Use of a network interface unit to decode digital video preserves existing analog devices within customer premises while allowing for the functionality and bandwidth efficiency gains of all-digital broadcasting and services in the cable facilities and plant.
Alternatively, migration to an all-digital plant with analog homes or at least some analog devices in homes might more economically be achieved if homes have a single point of digital to analog decoding and analog video distribution is effectively maintained just in the home environment. Much like how circuit telephony has been provisioned on cable plants, a video network interface unit (NIU) could be placed at a point of ingress to the home in order to decode programs and distribute internally in analog form. This requires the provisioning of decoding equipment only once per home rather than at every device. The NIU device would need configuration for digital service transparency and to pass the 2-way interactive signals for services such as VOD, high speed data and voice over IP. The concept could be extended to a shared NIU in a multi-dwelling unit, gated community or neighborhood. Such consolidation reduces equipment and maintenance costs. The distribution could be agile across multiple physical methods including wireless to further alleviate expenses.
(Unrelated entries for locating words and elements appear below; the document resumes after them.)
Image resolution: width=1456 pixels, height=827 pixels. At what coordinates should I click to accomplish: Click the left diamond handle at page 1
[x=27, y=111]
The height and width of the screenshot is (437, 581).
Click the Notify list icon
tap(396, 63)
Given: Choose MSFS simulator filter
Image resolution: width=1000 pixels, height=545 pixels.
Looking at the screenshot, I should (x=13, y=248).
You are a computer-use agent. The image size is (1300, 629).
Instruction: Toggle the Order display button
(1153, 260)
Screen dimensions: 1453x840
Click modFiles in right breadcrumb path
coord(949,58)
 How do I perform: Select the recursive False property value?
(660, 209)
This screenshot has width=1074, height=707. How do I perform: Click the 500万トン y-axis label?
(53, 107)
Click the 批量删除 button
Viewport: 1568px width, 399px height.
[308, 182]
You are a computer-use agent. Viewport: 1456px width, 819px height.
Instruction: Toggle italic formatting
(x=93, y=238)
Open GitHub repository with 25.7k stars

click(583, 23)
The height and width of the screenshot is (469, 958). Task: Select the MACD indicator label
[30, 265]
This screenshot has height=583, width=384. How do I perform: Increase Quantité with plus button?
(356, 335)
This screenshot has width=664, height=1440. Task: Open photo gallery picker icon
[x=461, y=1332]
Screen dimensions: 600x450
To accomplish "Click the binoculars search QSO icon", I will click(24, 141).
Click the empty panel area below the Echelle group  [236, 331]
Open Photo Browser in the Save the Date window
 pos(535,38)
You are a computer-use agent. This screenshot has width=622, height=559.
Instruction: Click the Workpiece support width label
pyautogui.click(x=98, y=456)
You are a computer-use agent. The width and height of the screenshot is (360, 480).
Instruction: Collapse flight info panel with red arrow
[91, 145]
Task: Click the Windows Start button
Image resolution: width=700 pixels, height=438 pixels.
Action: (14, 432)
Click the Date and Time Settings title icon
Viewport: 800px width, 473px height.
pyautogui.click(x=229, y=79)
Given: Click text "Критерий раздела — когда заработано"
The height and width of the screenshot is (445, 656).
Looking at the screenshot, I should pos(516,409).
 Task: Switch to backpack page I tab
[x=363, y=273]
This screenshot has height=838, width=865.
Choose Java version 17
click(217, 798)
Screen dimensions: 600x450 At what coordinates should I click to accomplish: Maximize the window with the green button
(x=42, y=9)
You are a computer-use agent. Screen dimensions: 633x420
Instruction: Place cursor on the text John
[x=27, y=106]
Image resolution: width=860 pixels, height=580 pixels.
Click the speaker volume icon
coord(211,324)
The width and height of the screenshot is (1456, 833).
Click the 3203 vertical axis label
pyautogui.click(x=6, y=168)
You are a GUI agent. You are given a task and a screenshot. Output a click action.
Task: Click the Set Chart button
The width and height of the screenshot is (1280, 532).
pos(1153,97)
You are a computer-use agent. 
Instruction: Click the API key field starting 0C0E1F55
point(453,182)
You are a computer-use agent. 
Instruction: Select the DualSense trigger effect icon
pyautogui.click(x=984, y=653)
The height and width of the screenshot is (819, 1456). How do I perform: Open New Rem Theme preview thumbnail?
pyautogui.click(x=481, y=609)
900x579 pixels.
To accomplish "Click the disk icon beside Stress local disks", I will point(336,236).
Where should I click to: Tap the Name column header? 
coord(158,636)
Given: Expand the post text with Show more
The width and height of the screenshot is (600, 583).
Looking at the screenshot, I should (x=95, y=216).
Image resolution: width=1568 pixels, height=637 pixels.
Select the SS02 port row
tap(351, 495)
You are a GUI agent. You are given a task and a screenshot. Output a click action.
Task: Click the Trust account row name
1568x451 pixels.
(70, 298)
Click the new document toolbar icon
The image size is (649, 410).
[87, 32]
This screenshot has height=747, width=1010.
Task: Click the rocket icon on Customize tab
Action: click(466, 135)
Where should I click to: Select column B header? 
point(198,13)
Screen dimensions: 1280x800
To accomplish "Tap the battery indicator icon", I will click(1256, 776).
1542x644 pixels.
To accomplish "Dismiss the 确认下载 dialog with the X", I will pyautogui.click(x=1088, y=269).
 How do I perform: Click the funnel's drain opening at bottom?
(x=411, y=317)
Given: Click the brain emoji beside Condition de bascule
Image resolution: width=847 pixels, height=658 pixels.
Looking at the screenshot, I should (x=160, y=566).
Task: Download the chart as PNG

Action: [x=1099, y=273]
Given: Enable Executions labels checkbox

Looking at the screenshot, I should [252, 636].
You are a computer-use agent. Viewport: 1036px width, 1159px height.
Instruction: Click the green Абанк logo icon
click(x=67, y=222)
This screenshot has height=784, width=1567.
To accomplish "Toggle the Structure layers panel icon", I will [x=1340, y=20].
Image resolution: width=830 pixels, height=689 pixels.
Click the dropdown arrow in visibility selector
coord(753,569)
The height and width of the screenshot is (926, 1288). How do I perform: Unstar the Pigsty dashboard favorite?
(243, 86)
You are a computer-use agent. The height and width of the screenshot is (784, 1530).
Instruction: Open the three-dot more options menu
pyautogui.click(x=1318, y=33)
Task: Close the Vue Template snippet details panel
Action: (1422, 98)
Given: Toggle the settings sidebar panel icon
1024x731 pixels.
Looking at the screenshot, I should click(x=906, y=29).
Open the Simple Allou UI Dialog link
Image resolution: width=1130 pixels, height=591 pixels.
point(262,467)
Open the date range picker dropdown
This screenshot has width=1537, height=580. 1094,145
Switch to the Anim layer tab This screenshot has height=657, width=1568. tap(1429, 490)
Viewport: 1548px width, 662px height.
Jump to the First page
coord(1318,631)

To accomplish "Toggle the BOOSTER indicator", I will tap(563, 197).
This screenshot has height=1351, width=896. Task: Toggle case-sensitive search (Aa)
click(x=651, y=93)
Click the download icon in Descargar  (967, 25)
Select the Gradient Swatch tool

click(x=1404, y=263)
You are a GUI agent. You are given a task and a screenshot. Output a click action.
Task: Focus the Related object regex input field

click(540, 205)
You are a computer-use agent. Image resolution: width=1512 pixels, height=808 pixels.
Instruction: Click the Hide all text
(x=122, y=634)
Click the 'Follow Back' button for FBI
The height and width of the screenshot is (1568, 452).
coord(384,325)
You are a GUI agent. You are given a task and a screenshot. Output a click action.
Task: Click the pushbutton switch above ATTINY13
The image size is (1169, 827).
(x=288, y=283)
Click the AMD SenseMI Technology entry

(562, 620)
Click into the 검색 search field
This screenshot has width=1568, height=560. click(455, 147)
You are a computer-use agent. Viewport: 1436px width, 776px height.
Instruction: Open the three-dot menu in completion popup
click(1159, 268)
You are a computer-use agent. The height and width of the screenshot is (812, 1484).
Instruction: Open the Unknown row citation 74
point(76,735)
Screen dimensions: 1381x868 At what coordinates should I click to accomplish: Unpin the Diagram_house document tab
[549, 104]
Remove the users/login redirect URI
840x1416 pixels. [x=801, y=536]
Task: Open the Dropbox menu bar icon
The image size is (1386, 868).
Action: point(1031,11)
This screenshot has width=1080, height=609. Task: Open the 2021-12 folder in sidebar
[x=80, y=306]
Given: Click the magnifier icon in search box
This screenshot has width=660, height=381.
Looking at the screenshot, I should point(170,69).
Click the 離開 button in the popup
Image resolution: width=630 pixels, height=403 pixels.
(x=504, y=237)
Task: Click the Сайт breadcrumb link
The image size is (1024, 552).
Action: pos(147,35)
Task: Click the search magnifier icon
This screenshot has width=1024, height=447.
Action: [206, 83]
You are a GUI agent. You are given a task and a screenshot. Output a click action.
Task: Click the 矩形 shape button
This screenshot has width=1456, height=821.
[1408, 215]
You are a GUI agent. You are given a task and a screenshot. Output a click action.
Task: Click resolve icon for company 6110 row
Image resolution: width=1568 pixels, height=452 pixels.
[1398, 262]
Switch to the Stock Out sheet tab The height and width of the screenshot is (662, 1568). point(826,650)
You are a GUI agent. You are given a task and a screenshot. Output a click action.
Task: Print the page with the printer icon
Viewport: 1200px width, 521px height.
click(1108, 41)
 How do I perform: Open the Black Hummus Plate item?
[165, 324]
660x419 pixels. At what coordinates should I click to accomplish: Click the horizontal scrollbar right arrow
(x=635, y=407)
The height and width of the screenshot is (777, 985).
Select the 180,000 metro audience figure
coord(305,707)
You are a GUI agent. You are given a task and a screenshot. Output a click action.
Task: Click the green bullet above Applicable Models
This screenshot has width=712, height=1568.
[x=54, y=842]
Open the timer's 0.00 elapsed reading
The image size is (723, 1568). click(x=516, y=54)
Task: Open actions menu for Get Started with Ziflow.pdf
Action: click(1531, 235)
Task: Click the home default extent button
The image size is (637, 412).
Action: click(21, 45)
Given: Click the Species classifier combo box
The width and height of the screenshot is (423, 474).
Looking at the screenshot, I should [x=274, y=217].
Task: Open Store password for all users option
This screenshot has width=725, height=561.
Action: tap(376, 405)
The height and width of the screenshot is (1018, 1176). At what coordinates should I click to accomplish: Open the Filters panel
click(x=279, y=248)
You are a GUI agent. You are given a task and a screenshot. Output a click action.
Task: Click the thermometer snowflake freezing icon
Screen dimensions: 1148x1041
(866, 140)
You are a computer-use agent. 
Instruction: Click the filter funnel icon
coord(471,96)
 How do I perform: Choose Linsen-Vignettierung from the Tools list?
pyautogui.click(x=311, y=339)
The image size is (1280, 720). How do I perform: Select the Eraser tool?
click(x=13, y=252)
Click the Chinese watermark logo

Decoding digital video at or near customer premises enables the cable operator to use all-digital in order to gain effective capacity at the most constrained part of the network: the coaxial cable distribution plant. Alleviating that environment is the most important accomplishment towards avoidance of the most expensive technique of securing capacity expansion, namely embarking on further rebuilds and upgrades. Securing sufficient bandwidth is much more economical at the destination points of the plant, where decoding to analog can be supported. This practice could deepen penetration of all-digital to the neighborhood, curb, home or device while optimizing economics of subscriber retrofitting and minimizing disruption and annoyance for customers. As more digital televisions migrate into these homes and analog units cease to operate from age, the role of the video NIU becomes redundant, and all-digital the whole way through the network to the client device emerges as an eventuality.
Conclusion
Conversion to all-digital enables significant business and competitiveness gains for cable operators, but is on its surface a daunting proposition. Several techniques that leverage characteristics of digital content, described herein, can alleviate the process. Analog-digital simulcasting, switched broadcast, implementation of technical digital video advances, and decoding content at customer premises are all tools for gradual attainment of all-digital without significant service disruption or expense spikes. By implementing several or all of these alternatives, operators can enact an eventual migration towards truly all-digital cable services, from content origination to subscriber consumption, while attaining many of the goal's promised benefits along the way.